Material for this exercise
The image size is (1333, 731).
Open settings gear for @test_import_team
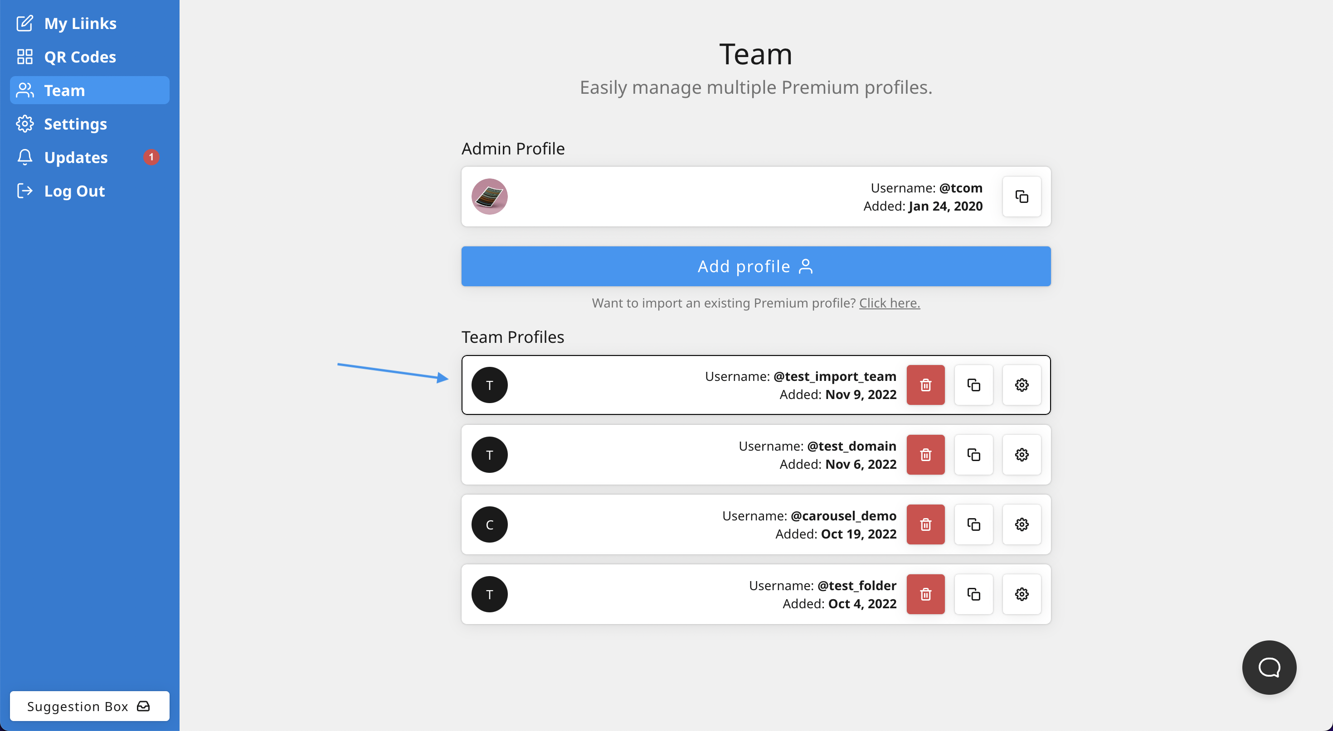click(1021, 385)
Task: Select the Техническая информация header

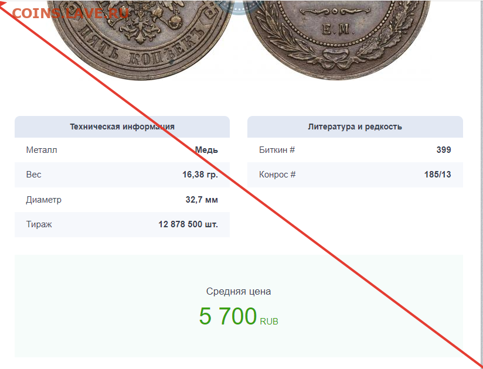Action: pyautogui.click(x=122, y=127)
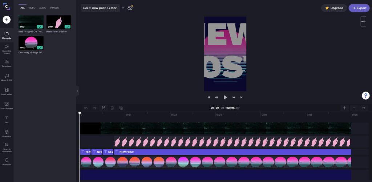Open the 9:16 aspect ratio selector
The image size is (372, 182).
[x=363, y=21]
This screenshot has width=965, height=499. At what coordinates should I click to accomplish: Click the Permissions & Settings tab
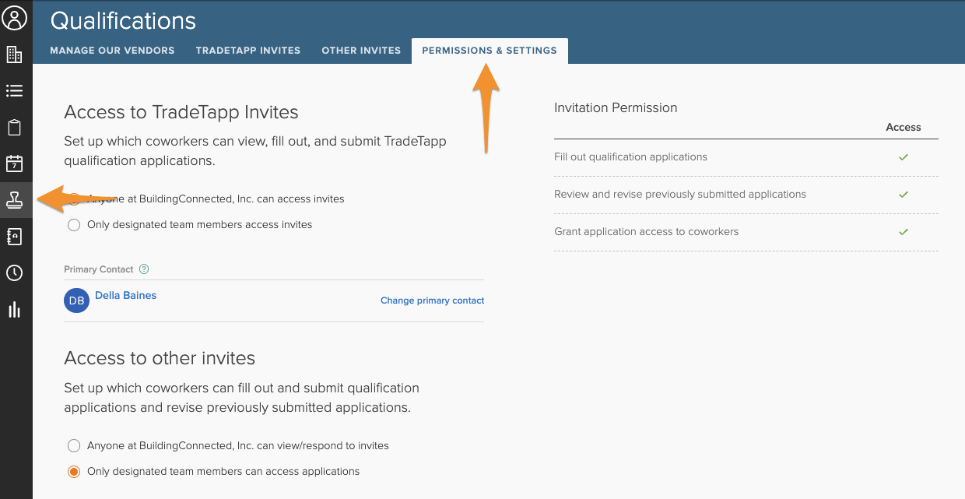(x=490, y=51)
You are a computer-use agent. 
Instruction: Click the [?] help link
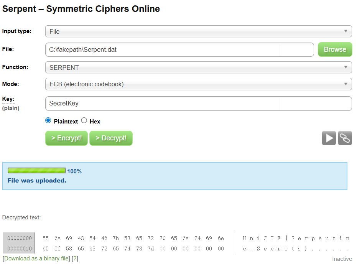(75, 258)
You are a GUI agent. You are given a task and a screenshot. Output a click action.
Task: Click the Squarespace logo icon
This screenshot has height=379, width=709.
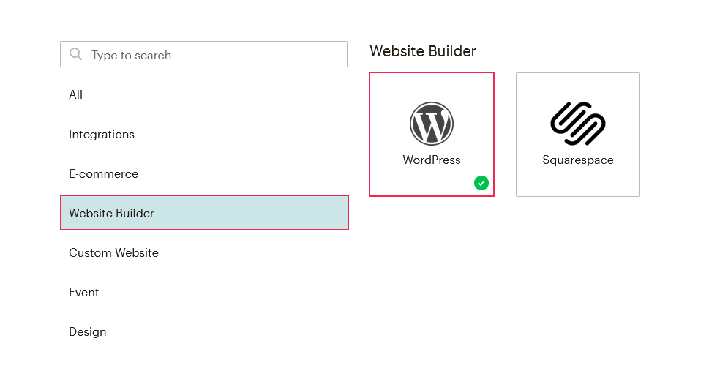578,124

Assigned task
What belongs in the answer is each line of the data that has the word "agent".

Answer area
You are a computer-use agent. 
You are a GUI agent. You are given a task and a screenshot. Output a click action.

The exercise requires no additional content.